ELEKTABILITAS TERTINGGI?: Kartika Hidayati, klaim hasil surveinya tertinggi dan yang lain jauh. | Foto: Barometerjatim.com/ROY HS
ELEKTABILITAS TERTINGGI?: Kartika Hidayati, klaim hasil surveinya tertinggi dan yang lain jauh. | Foto: Barometerjatim.com/ROY HS

SURABAYA, Barometerjatim.com – Hasil survei menjadi salah satu alasan, mengapa Kartika Hidayati optimistis bakal di usung Partai Kebangkitan Bangsa (PKB) sebagai bakal calon bupati Lamongan di Pilbup 2020.

“Semua Parpol, terutama yang besar, tidak akan main-main dalam memberikan rekom. Mereka pijakannya adalah ilmiah, yakni menggunakan survei independen nasional yang bisa dipertanggungjawabkan,” katanya di Surabaya, Senin (9/3/2020).

Kartika yang juga wakil bupati Lamongan itu menyebut, dari survei yang dilakukan Lembaga Survei Indonesia (LSI), dirinya berada di posisi teratas, bahkan jauh di atas kandidat lainnya.

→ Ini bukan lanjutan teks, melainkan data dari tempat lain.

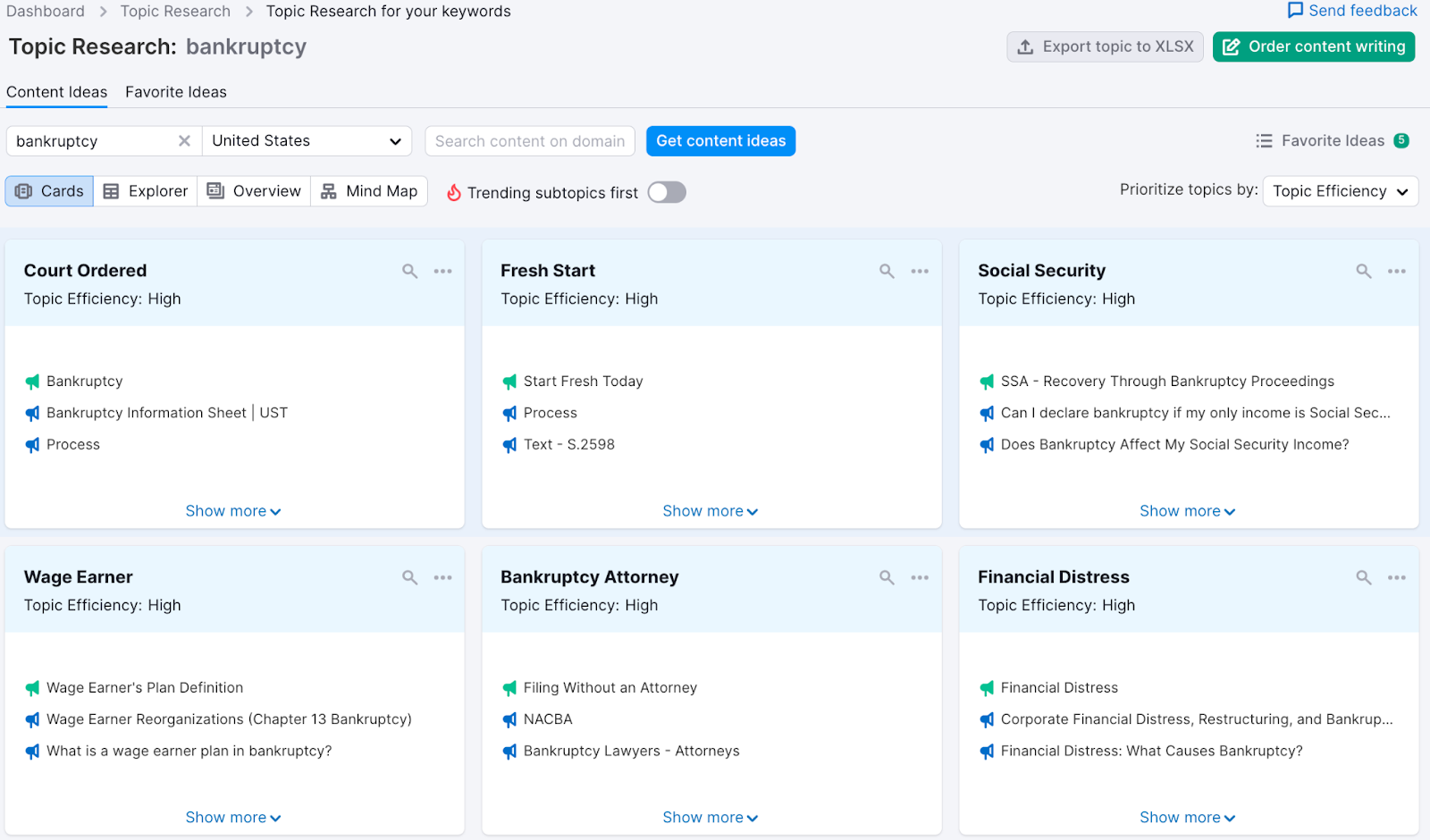This screenshot has height=840, width=1430.
Task: Open the United States country dropdown
Action: [307, 141]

“Kartika ada pada positioning dan yang lain jauh di bawahnya. Artinya apa? Saya pikir itu potret yang akan dilihat oleh ketua umum semua partai,” katanya.

Menurut Kartika, survei dilakukan dalam dua tahap, yakni September 2019 dan yang terbaru akhir Januari-awal Februari 2020. “Perkembangannya sangat bagus,” katanya.

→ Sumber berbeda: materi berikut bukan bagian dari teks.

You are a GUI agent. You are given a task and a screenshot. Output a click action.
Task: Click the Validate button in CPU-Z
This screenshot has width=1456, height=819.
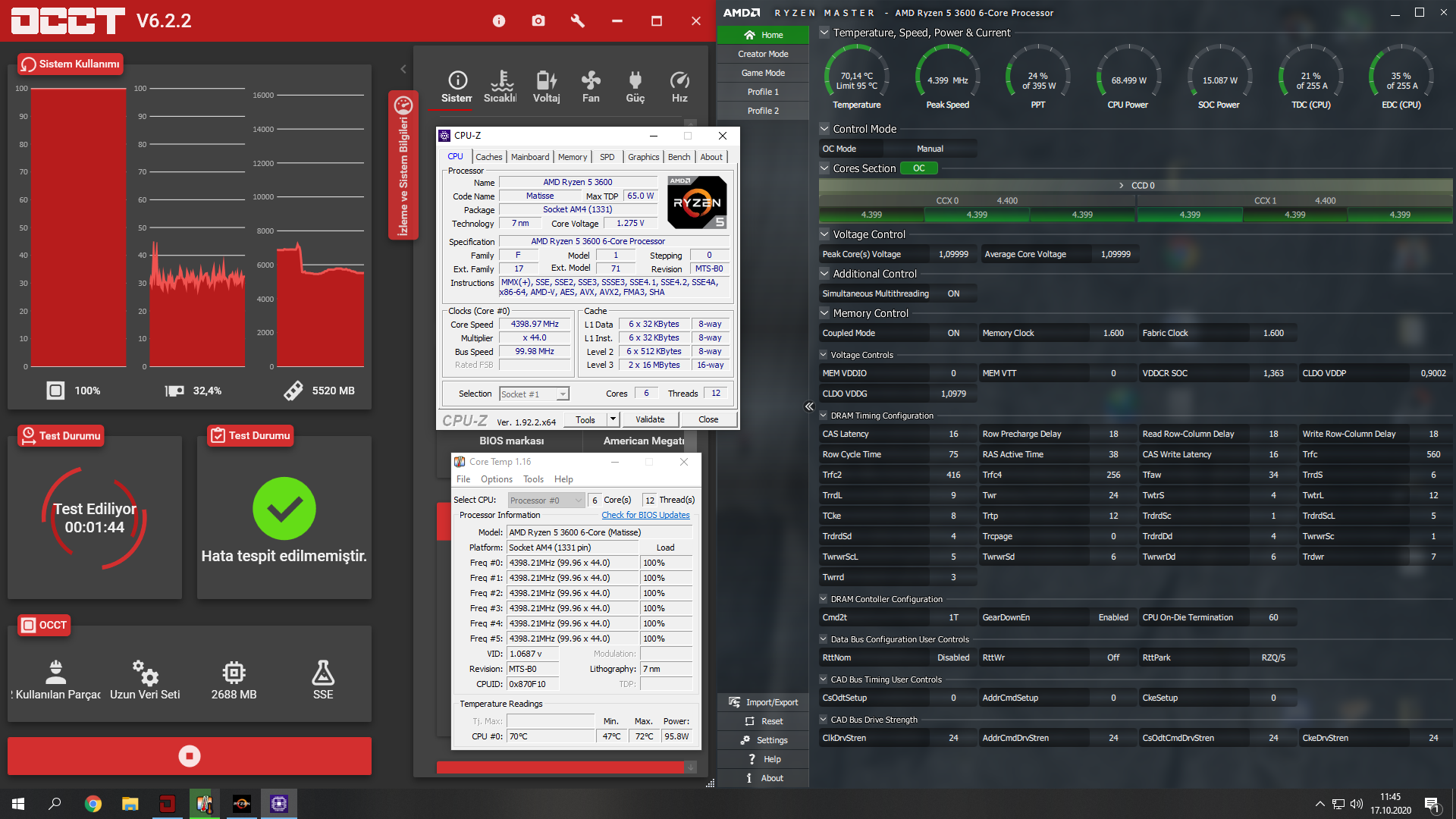[x=650, y=419]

Berapa persentase elektabilitasnya? Kartika mengklaim dirinya di angka 29 persen, disusul kader PDI Perjuangan yang maju lewat jalur perseorangan, Suhandoyo.

“Di bawahnya ada kawan kita Mas Handoyo, 16 apa 11 persen gitu, jauh! Apalagi teman yang sampeyan (wartawan) sebut tadi (Sholahuddin), jauh lah! Termasuk Sekda (Yuhronur Efendi) di bawah 10 persen,” ucapnya.

Hasil survei LSI tersebut bisa menjadi ukuran, tandas Kartika, karena level lembanganya nasional dan independen, serta ilmu statistik tidak bisa dibohongi lantaran sifatnya ilmiah.

“Ilmu statistik (survei) tentulah menggunakan margin of error kurang dari tiga persen, maksimal lima persen. Tidak akan berbeda satu dengan yang lain,” katanya.

Didukung Mayoritas Kiai NU

Selain elektabilitas, Kartika juga menyebut sampai hari ini dirinya mendapat dukungan penuh dari mayoritas kiai Nahdlatul Ulama (NU) di Lamongan.

“Semuanya bersama kita. Kalau toh ada klaim-klaim biasa, wajar, dan jangan ada yang marah kalau ada yang klaim-klaim. Itu kan bagian dari demokrasi, penggiringan opini dan sebagainya,” katanya.

Lagi pula, lanjut Kartika, di jajaran PCNU Lamongan sudah melakukan lajnah siyasah. Hasilnya, dari 27 Majelis Wakil Cabang Nahdlatul Ulama (MWCNU), 22 memilih Kartika. Disusul Ketua PCNU Babat Sisyanto (2 MWCNU), mantan Ketua PCNU Lamongan Bi’in Abdussalam (1), serta dua MWCNU lainnya abstain dan menyatakan ikut yang terbanyak.

Bagaimana dengan Muslimat NU? “Kalau itu, alhamdulillah dukungannya tetap utuh (ke Kartika),” tegas perempuan yang juga ketua PC Muslimat NU Lamongan tersebut.